-- Material supplied follows --

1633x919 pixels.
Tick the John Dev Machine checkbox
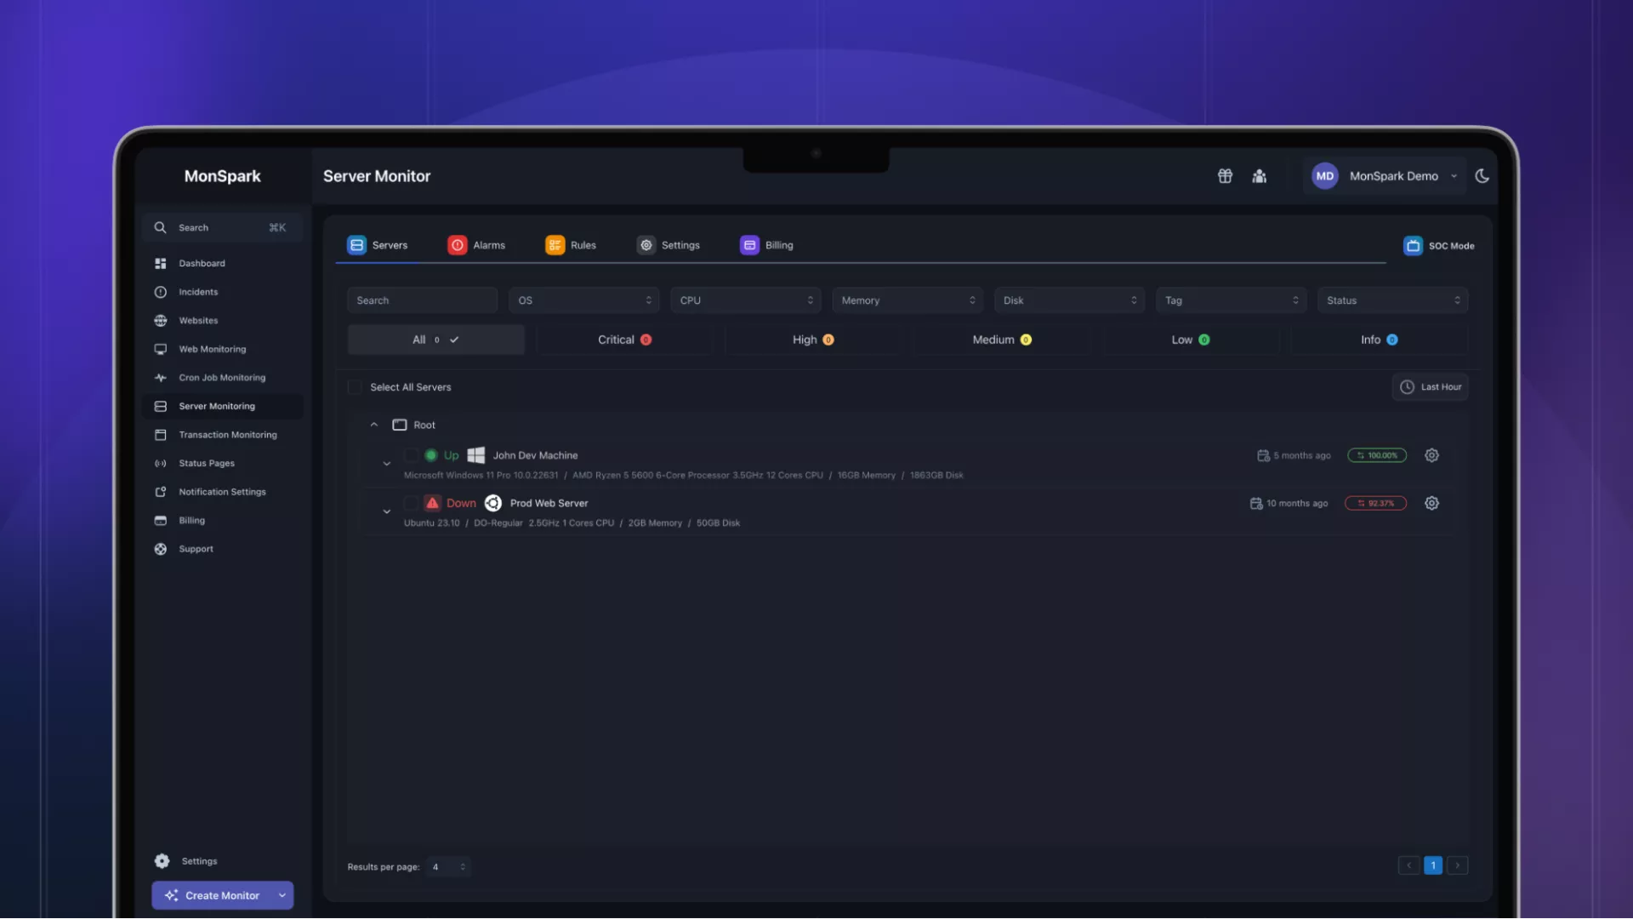411,455
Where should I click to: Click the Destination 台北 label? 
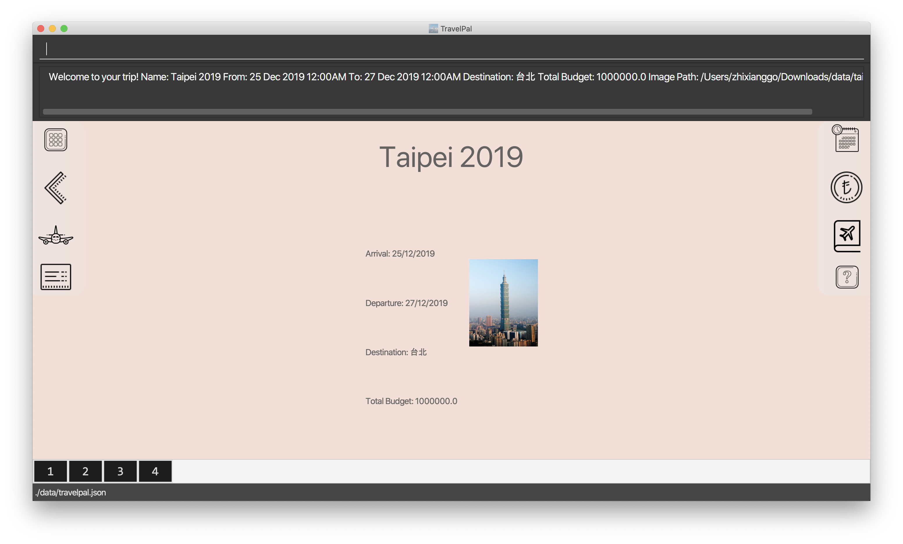396,352
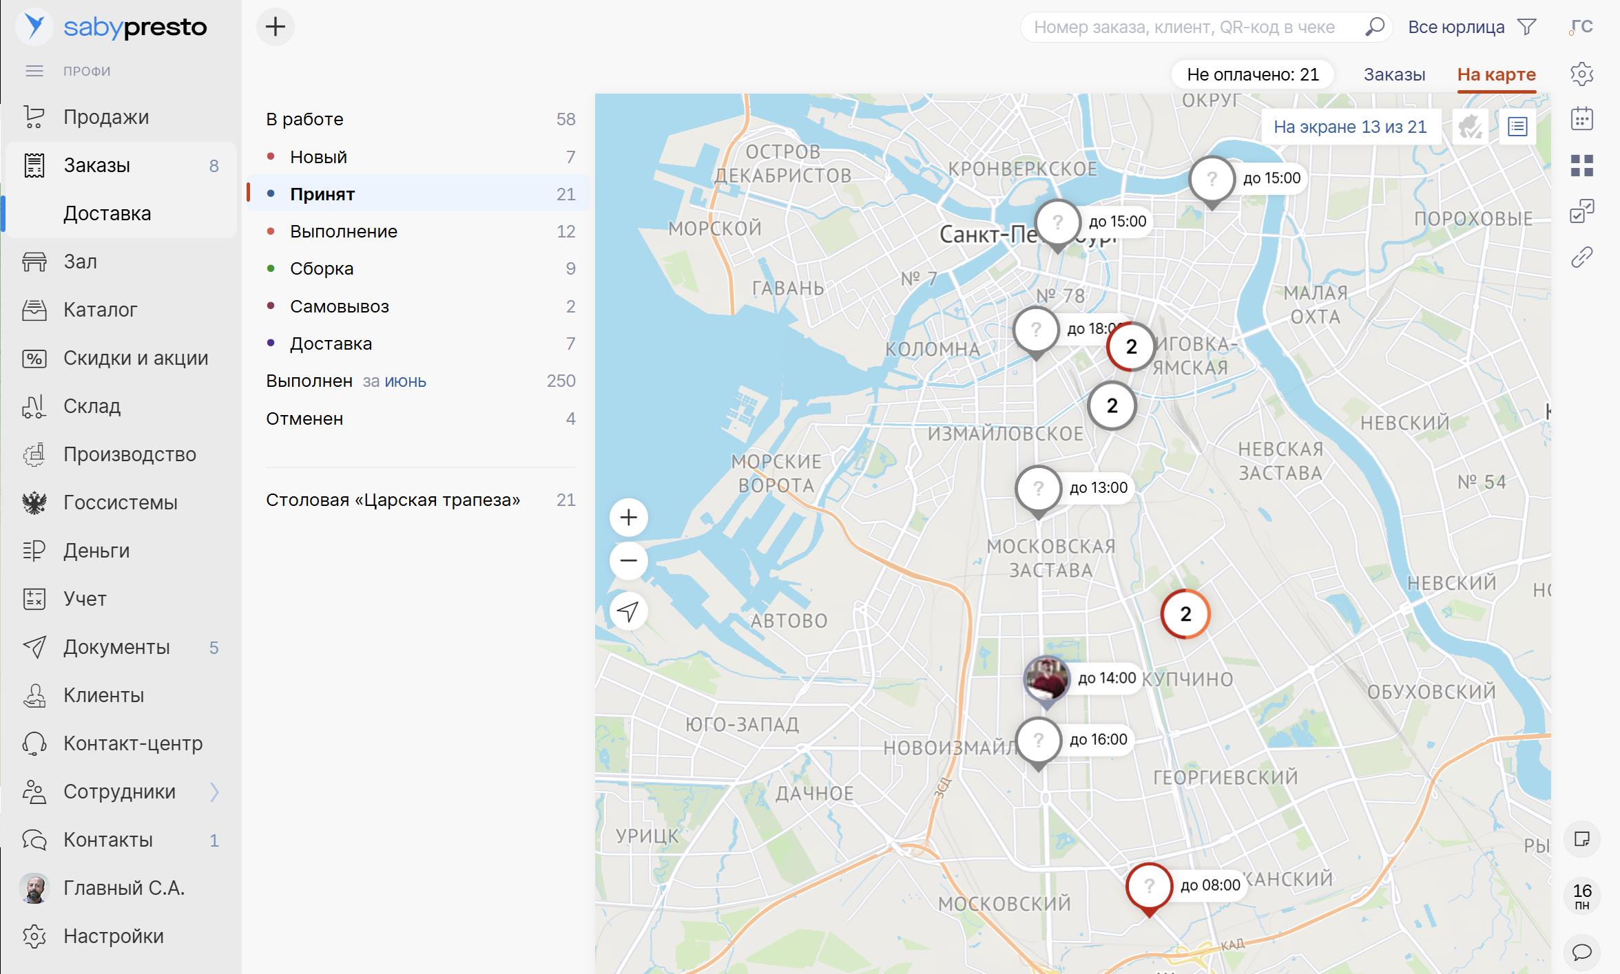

-- Material supplied concluded --

Task to complete:
The records above must be printed exactly; the pictures stay out.

Completed task:
1633x919 pixels.
Tick the John Dev Machine checkbox
411,455
Where should I click to: Click the Destination 台北 label? 
396,352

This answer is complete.